How do I run GraphFrame in AWS Glue 3.0?

114 views Asked by At

How do I use GraphFrame in AWS Glue 3.0. I see that only Spark 2.x version has python wheel package but other version of Spark does not have it. I am getting class loading exception

py4j.protocol.Py4JJavaError: An error occurred while calling o180.loadClass.
: java.lang.ClassNotFoundException: org.graphframes.GraphFramePythonAPI
    at java.net.URLClassLoader.findClass(URLClassLoader.java:387)
    at java.lang.ClassLoader.loadClass(ClassLoader.java:418)
    at sun.misc.Launcher$AppClassLoader.loadClass(Launcher.java:352)

I have wheel package of graphframes:0.8.2-spark3.1-s_2.12 I have given --conf and keep wheel package in python library as well.

1

There are 1 answers

1
user238607 On

You can specify jars with maven coordinates directly inside the code.

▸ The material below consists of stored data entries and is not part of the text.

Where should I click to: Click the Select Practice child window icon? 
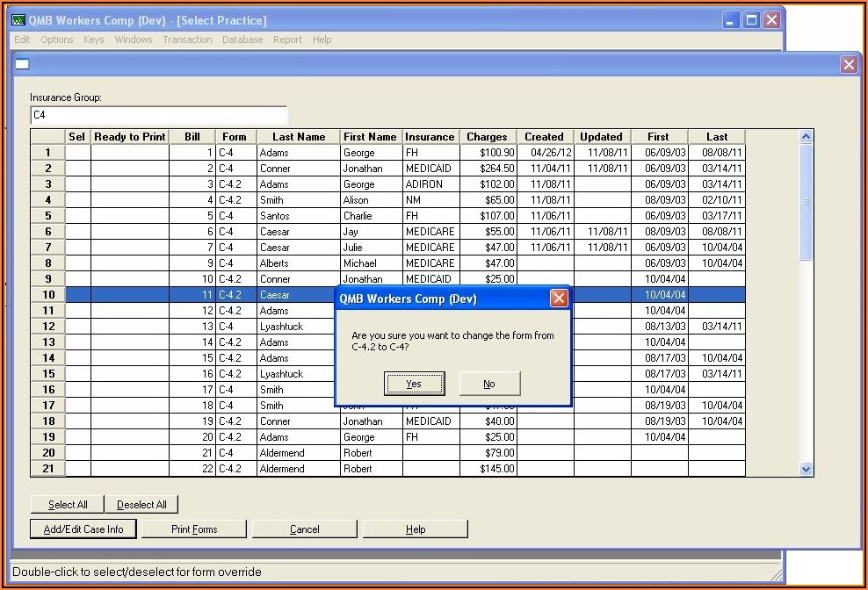22,64
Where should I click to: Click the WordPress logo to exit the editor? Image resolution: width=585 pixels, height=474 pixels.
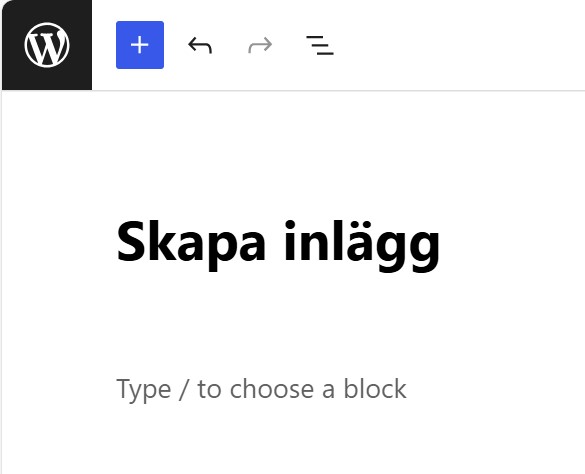[x=47, y=45]
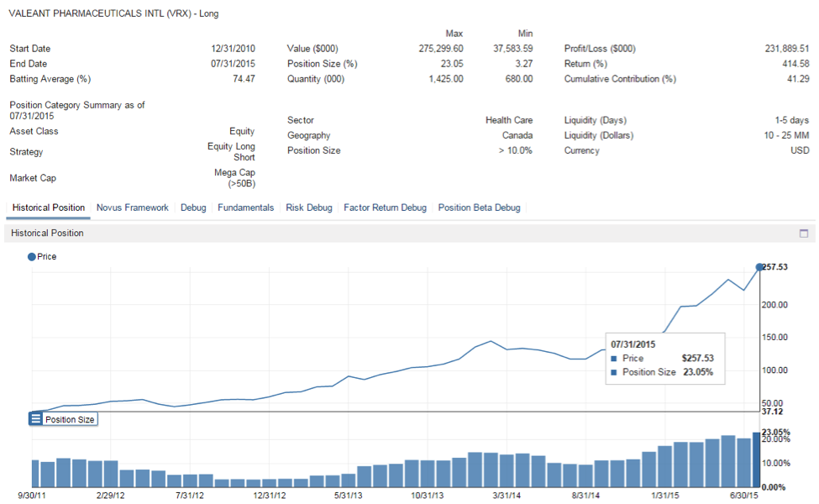The image size is (819, 504).
Task: Go to Factor Return Debug tab
Action: pyautogui.click(x=385, y=207)
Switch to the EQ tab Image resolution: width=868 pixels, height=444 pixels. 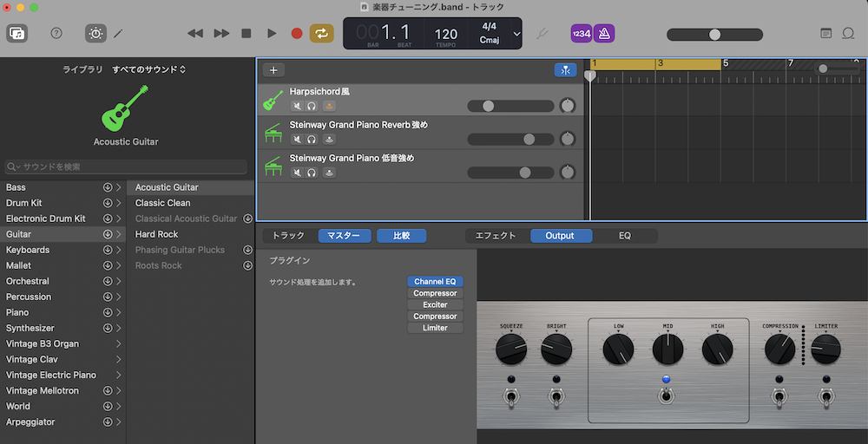pyautogui.click(x=625, y=235)
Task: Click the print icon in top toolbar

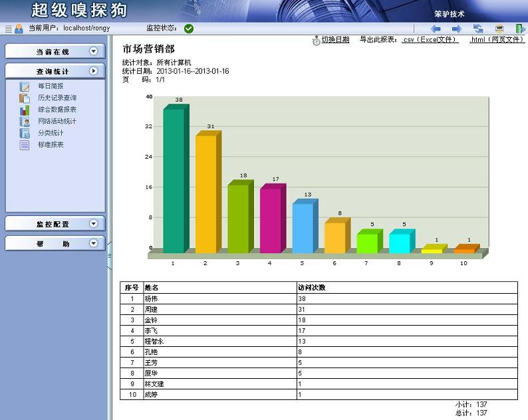Action: 499,29
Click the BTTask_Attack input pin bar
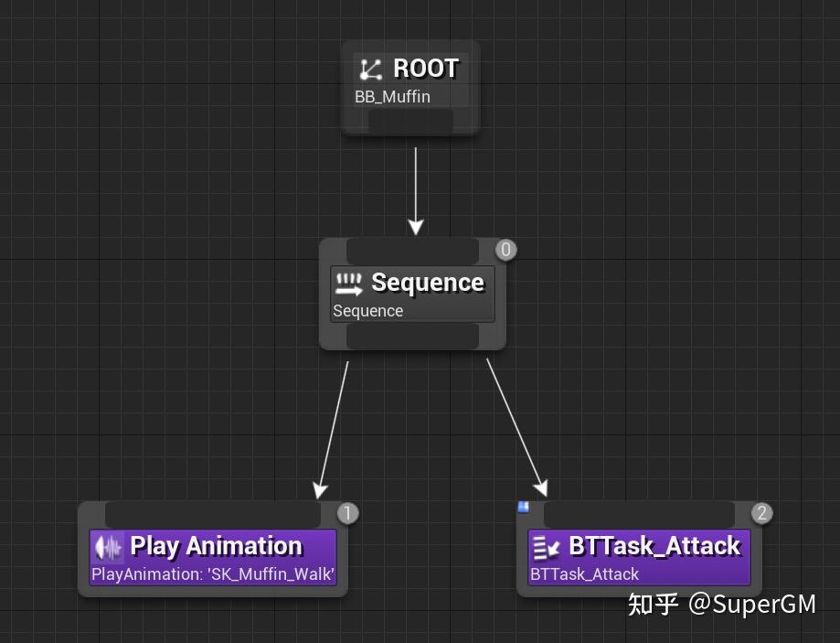The width and height of the screenshot is (840, 643). (x=638, y=513)
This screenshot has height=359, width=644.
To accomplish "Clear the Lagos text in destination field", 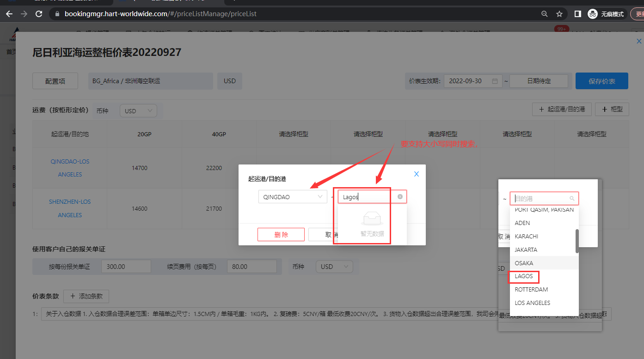I will (x=400, y=197).
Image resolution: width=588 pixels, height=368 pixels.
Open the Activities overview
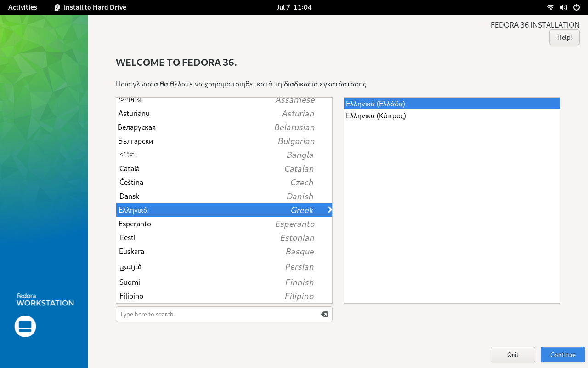click(22, 7)
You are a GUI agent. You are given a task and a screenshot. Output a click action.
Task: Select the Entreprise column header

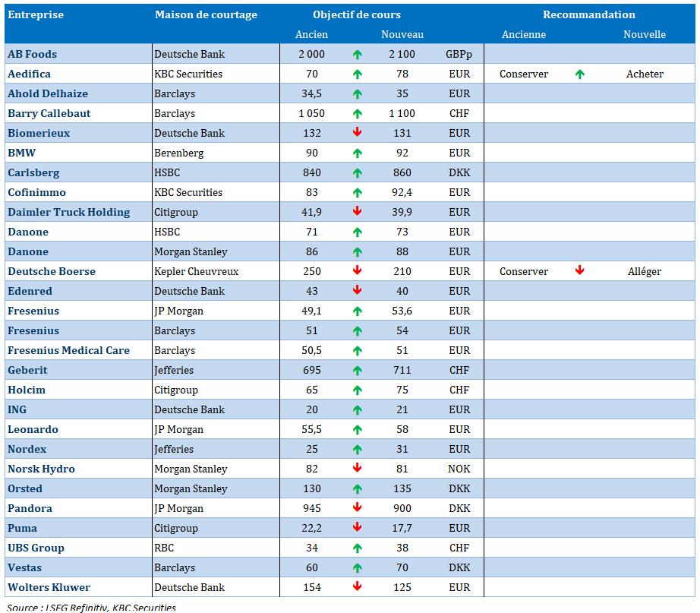click(36, 15)
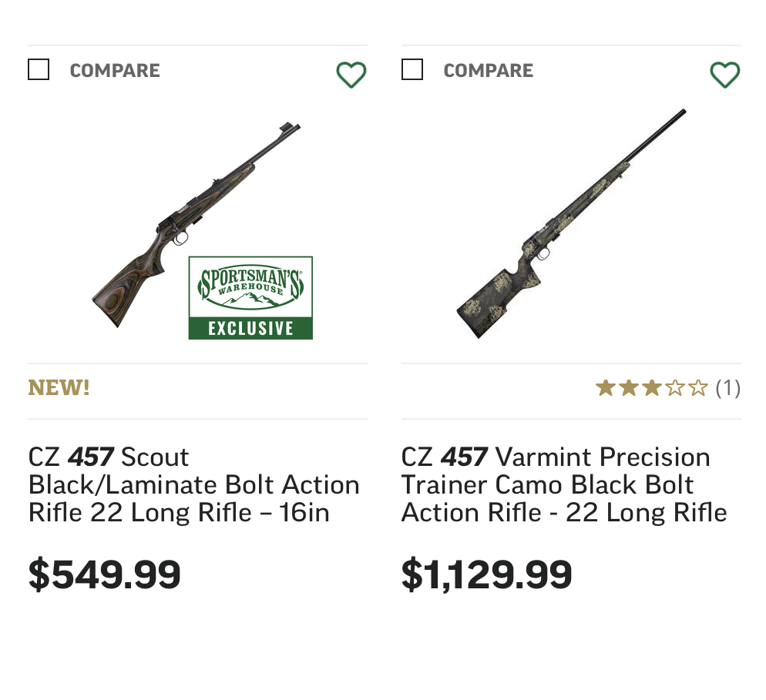The image size is (766, 700).
Task: Click the $1,129.99 price
Action: 486,574
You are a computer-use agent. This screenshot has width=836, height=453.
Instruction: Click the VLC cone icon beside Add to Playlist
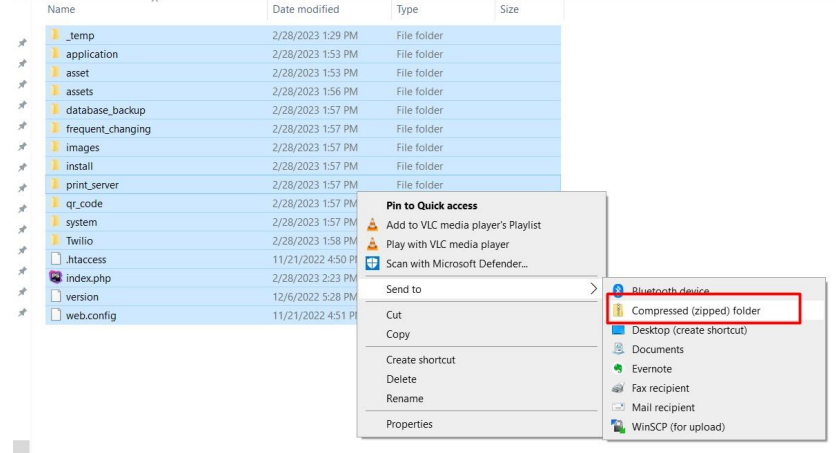point(373,225)
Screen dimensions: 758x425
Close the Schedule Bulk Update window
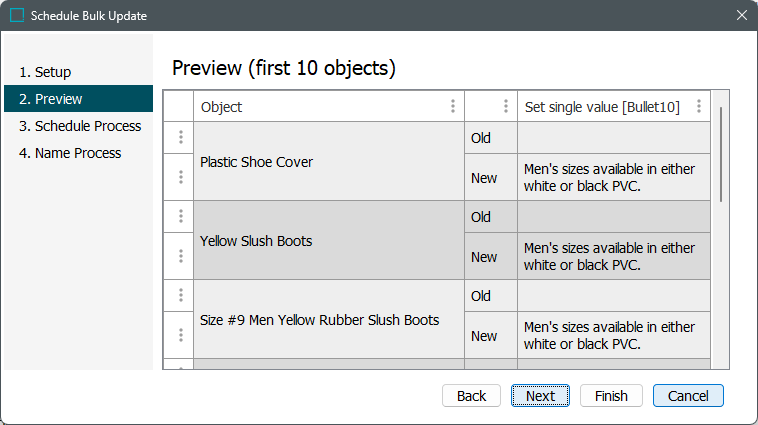(741, 15)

Latest versions of spark also have Graphframes jars available.

Jars can be found at this location : https://spark-packages.org/package/graphframes/graphframes

from pyspark.sql import SparkSession

##### Adding the graphframes jar so that we can access GraphX API of Apache Spark in pyspark

spark = SparkSession.builder \
    .appName("MyApp") \
    .config('spark.jars.packages', 'graphframes:graphframes:0.8.2-spark2.4-s_2.11') \
    .getOrCreate()